[Element and text position data]
-- begin --
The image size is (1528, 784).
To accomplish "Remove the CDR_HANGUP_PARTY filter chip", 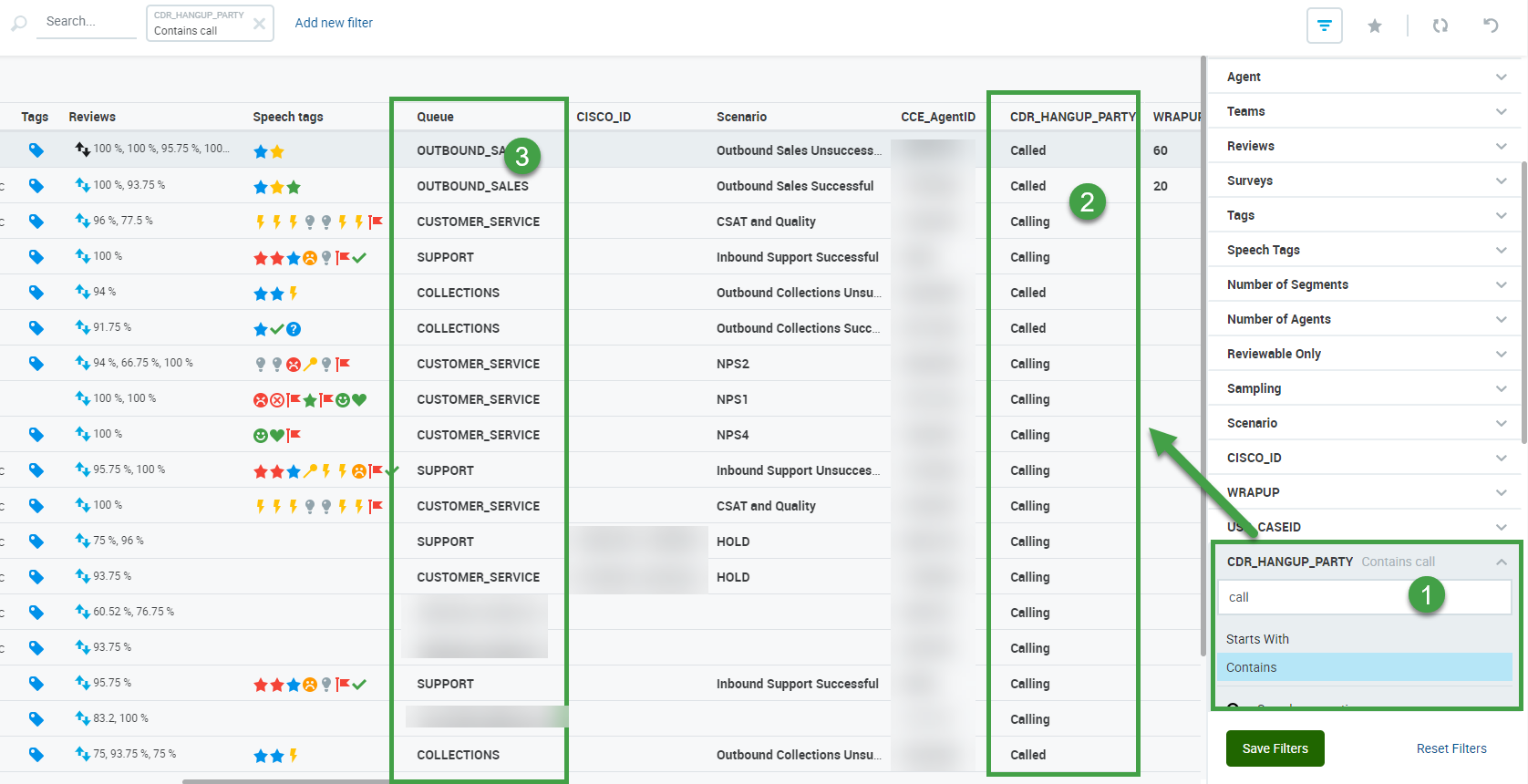I will tap(259, 24).
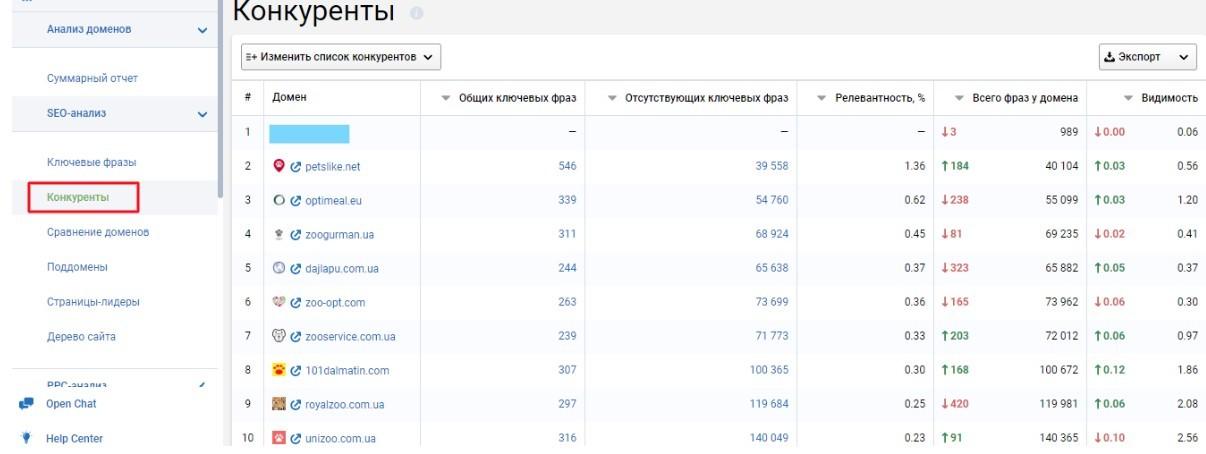Click 39 558 missing phrases for petslike.net
Viewport: 1206px width, 454px height.
770,167

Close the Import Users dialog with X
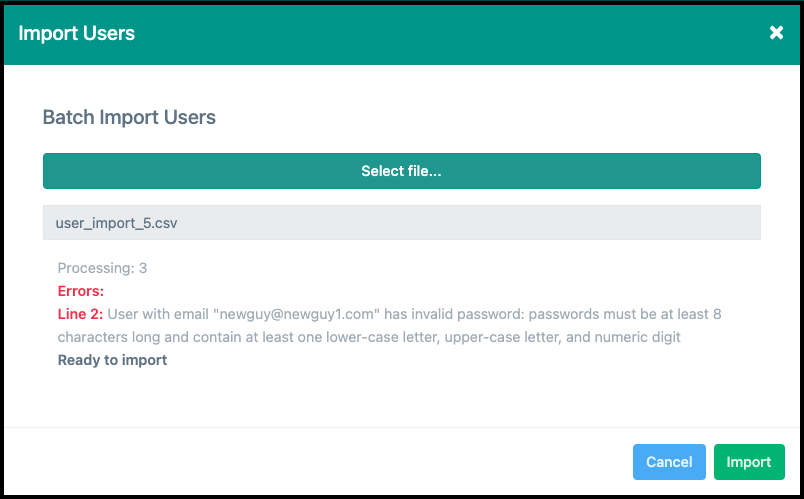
-- end --
### [Task statement]
Count the lines of the records that contain the string "Users", with case counting, and give only the number.

### [Full response]
1